▶ **WHAT THIS TASK INVOLVES**:
Filter the entries beneath this task, copying only the lines that hold the word "name".

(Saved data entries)
- Opening Delimiter -

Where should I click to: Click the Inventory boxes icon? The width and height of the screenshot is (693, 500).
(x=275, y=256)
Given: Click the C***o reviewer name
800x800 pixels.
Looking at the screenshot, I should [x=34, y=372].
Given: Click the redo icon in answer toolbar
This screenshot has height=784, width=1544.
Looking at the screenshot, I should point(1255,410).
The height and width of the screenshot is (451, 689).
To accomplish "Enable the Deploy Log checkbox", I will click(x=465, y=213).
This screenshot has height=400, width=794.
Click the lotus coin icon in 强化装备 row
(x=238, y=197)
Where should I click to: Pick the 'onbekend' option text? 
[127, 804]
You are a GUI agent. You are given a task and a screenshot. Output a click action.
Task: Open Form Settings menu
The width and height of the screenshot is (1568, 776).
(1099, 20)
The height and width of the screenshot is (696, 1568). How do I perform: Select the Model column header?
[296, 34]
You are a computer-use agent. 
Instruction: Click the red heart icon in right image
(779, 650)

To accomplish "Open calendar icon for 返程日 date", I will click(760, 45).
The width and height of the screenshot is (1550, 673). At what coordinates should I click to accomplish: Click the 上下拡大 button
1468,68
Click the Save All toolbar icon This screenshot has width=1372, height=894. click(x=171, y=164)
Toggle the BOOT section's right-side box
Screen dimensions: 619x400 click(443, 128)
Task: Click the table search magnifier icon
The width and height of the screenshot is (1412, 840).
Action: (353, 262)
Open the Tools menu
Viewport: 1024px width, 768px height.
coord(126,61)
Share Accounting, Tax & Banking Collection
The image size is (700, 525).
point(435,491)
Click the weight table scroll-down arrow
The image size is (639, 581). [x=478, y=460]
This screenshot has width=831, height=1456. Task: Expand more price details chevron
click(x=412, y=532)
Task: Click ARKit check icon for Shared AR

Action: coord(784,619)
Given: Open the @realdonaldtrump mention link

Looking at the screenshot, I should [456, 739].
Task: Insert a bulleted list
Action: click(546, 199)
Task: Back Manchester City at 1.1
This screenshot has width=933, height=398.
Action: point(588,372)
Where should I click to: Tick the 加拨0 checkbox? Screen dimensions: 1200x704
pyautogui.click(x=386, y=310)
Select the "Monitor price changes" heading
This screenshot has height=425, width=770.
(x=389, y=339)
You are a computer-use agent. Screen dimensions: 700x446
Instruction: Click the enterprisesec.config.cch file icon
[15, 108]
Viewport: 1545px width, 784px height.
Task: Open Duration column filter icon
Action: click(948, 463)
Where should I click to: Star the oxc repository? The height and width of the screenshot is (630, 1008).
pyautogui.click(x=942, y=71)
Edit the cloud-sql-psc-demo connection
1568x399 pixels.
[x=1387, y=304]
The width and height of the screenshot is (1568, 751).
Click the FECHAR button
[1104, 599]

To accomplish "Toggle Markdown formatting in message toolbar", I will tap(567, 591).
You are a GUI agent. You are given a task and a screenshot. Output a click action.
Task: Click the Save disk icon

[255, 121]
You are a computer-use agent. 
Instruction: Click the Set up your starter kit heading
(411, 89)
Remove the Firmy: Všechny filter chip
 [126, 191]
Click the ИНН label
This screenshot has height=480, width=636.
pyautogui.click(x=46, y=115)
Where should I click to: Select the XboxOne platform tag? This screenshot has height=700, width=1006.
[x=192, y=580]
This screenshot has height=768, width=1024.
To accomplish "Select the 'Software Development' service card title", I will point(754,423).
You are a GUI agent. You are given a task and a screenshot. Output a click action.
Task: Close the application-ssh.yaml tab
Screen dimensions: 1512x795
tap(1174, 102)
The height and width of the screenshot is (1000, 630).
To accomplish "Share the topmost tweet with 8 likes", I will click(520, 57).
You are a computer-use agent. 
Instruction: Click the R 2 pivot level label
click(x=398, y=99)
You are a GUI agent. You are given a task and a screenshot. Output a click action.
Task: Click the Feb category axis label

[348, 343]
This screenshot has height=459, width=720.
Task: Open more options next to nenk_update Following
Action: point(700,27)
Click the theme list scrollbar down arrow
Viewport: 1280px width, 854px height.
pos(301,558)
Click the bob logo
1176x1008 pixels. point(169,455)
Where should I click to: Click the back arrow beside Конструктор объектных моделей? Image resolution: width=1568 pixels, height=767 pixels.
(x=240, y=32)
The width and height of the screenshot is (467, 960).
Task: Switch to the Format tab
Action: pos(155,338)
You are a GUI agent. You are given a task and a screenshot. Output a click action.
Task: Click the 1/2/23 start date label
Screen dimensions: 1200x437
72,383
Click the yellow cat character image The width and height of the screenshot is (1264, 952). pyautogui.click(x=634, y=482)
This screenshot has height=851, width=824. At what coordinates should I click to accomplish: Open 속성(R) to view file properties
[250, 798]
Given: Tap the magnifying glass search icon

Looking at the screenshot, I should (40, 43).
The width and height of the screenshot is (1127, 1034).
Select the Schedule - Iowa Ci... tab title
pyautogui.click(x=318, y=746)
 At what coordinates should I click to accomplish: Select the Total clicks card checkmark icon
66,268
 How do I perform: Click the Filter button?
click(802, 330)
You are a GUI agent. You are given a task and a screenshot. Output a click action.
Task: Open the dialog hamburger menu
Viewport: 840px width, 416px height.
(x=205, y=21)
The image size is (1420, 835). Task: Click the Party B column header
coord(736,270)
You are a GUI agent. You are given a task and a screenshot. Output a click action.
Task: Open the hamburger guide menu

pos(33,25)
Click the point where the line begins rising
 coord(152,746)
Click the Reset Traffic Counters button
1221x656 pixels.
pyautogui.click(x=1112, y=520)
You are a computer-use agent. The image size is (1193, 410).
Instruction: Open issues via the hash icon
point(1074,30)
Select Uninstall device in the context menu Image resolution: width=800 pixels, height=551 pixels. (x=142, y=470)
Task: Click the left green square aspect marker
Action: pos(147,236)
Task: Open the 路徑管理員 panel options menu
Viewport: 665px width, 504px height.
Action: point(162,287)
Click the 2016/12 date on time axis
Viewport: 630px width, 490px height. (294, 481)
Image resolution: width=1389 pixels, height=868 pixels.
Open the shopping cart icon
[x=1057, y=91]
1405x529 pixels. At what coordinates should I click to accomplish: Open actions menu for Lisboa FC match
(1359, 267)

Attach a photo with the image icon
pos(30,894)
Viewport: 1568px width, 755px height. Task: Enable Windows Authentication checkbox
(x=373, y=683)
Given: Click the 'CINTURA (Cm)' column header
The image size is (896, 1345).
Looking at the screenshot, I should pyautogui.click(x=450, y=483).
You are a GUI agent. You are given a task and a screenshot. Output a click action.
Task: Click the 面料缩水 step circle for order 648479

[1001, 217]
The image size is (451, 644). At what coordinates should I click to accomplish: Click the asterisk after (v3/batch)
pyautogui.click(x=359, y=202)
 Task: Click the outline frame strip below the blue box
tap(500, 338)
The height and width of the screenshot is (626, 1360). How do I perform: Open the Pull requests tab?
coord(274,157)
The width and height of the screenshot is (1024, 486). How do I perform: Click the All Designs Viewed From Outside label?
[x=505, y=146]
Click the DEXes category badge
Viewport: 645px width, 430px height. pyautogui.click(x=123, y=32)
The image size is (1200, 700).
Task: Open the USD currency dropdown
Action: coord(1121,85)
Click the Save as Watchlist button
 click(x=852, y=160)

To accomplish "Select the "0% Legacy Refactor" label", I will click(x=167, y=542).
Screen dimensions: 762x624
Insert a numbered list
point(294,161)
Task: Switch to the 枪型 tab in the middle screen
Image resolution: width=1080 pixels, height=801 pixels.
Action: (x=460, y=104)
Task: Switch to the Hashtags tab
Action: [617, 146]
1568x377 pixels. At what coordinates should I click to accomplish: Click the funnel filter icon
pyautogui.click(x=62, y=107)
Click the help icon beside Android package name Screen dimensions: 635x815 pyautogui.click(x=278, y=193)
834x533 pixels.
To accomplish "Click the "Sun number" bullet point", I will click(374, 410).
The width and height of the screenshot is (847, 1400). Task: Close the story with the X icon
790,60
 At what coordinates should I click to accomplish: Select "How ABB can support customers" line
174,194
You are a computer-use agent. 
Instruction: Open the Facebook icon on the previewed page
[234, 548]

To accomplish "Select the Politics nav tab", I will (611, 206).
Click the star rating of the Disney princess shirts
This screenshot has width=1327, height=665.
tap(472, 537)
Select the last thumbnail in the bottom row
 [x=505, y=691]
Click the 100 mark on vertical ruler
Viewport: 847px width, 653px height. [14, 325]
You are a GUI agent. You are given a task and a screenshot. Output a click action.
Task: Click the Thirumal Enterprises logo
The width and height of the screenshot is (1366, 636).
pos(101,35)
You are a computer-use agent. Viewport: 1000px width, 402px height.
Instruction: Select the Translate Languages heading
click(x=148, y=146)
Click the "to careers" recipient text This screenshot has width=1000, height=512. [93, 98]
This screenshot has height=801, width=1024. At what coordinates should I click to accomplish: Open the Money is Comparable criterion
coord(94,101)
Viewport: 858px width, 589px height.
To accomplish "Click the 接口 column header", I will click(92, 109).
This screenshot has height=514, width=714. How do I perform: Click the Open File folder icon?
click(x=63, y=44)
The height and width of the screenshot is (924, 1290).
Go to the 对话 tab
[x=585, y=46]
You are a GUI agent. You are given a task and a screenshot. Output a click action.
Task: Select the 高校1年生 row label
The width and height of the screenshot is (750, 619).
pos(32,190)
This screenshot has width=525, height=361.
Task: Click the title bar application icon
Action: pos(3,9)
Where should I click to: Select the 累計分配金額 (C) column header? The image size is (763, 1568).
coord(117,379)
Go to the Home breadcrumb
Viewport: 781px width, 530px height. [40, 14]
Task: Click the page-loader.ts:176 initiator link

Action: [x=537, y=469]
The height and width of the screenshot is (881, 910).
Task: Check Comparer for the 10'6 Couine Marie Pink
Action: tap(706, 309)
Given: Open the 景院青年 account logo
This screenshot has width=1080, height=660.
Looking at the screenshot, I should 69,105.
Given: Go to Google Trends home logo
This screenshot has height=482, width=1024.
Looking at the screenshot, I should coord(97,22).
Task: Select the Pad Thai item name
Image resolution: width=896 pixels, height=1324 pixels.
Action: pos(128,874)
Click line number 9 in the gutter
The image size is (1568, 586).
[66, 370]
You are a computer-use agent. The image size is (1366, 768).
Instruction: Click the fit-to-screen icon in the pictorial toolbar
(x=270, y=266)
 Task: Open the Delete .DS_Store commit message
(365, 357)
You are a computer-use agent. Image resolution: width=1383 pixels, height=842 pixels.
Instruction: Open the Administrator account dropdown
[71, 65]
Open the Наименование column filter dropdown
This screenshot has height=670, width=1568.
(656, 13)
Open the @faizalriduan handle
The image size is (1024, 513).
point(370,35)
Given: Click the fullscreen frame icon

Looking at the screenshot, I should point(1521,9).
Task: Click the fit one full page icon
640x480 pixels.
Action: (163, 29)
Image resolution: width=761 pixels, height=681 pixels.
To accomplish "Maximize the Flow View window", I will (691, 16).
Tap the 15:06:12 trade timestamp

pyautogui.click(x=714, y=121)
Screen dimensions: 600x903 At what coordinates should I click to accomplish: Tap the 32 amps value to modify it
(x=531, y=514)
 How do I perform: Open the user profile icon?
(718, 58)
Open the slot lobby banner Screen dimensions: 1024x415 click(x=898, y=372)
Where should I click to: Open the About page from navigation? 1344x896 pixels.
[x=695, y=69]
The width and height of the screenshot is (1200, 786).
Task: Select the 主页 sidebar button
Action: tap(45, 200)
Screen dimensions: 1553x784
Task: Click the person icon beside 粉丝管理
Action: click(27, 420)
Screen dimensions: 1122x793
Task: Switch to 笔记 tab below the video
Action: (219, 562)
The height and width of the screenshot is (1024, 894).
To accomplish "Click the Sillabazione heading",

- Closing Delimiter -

▶ **RESPONSE TO THE TASK**:
Given: Click the C***o reviewer name
Click the help icon beside Android package name Screen dimensions: 635x815 pyautogui.click(x=278, y=193)
Task: Select the Pad Thai item name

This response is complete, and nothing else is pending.